You obviously didn't watch the video at all. While you're being an asshole about the idea, the guy presenting during the presentation covered all of your strawmen.
1) "fill instance of the most powerful PC you can throw at it" - Uh, no. When you move from workstation class hardware to server hardware, the "ceilings" change. But, for games like Crysis, they do, indeed, use a big GPU per instance.
2) "720p video in realtime that no codec today can deliver" - Too bad you didn't watch the video. Turns out, this is the same team that brought us QuickTime before video codecs were even discussed. He also describes exactly how they pulled it off, started with scrapping the stream-based design paradigm, using a feedback loop based design paradigm, and creating a new encoder that looks great in motion encoded and decoded in real time (as one of the weaknesses, you can't pause it or it looks like shit).

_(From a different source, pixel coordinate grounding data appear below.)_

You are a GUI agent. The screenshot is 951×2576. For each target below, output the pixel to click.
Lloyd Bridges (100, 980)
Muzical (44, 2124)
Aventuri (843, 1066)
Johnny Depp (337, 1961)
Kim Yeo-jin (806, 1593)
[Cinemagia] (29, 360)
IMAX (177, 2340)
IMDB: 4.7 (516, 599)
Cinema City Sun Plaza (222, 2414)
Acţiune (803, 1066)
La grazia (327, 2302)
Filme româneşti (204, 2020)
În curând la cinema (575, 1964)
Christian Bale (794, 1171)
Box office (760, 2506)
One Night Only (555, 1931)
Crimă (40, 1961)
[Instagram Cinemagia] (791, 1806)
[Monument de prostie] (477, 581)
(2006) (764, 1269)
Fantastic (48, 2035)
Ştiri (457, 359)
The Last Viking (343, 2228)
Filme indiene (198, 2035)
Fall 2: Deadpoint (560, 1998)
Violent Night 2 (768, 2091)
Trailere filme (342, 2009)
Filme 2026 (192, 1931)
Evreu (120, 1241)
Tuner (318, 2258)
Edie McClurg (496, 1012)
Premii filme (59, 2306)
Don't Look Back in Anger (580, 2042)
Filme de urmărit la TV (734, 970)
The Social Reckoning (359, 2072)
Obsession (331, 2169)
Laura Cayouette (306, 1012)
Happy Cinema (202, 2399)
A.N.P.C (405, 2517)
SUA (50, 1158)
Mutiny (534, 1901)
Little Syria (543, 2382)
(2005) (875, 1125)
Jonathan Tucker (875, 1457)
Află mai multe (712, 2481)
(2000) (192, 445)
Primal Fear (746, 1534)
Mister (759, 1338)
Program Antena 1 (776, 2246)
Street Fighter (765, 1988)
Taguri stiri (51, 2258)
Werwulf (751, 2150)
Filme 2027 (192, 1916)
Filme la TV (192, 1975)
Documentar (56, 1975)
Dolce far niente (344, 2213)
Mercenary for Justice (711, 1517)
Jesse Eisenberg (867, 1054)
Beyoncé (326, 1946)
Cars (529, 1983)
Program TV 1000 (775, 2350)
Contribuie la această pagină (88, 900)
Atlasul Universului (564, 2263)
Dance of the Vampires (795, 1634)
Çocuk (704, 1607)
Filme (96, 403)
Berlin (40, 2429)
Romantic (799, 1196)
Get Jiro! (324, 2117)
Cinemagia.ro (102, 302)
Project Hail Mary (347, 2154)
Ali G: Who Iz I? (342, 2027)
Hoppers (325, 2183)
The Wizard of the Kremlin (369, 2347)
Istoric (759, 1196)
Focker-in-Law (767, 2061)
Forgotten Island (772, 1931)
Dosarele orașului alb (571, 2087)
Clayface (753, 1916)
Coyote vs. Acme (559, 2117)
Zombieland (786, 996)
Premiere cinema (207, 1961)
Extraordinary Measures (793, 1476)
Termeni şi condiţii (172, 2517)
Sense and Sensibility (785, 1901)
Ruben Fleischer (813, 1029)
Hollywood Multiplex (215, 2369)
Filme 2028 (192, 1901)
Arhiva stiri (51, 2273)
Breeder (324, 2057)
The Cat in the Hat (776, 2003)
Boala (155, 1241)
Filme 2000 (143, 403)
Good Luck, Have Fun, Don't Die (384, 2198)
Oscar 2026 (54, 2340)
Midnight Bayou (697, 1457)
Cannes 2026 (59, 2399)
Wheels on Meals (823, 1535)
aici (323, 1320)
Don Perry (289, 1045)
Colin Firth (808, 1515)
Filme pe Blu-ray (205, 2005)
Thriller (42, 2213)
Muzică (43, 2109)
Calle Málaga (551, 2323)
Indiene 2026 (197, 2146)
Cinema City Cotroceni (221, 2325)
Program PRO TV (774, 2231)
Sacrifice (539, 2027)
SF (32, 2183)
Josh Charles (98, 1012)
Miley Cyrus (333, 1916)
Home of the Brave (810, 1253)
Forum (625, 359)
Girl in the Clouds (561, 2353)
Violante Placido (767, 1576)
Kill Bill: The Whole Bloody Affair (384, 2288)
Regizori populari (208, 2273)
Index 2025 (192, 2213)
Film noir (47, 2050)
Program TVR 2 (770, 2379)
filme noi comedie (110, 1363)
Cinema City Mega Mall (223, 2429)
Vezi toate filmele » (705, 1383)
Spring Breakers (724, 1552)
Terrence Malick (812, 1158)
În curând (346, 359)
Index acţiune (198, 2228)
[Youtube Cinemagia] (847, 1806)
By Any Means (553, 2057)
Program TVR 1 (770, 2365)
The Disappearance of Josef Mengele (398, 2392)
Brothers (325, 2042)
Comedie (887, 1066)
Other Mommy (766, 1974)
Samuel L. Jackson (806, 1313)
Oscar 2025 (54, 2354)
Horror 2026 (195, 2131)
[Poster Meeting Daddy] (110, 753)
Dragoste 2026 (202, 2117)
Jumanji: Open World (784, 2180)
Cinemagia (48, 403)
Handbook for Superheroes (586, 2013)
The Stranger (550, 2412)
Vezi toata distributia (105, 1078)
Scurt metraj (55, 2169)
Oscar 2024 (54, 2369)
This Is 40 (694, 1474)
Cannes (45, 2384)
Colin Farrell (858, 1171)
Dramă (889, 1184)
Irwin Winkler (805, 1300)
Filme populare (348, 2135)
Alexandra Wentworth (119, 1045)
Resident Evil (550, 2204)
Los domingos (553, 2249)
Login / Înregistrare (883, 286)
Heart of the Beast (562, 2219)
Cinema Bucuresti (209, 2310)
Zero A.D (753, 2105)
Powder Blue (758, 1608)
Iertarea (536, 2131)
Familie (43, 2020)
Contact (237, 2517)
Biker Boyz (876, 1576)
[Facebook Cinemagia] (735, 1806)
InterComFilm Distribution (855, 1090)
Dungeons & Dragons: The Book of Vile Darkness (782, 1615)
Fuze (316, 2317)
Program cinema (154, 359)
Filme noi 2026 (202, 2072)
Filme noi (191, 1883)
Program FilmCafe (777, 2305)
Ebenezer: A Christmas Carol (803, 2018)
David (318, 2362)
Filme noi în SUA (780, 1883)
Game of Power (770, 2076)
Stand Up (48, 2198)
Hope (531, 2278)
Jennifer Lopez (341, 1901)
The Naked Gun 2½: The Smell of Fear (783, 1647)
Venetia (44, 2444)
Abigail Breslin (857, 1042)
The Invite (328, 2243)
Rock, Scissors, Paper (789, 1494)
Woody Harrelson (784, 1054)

3) "Presumably happen on the same computing hardware..." - Actually, no. As the presenter describes, the codec taxed even the dual quad core xeons that it was developed on. Then they fabbed custom chips that do nothing but implement the encoding algorithm. It's entirely hardware accelerated encoding, two chips per user on custom boards.
I also thought the entire process sounded like a big stupid scam, but before I declared the mighty victory of common sense, talking out of my ass, I went ahead and watched the video.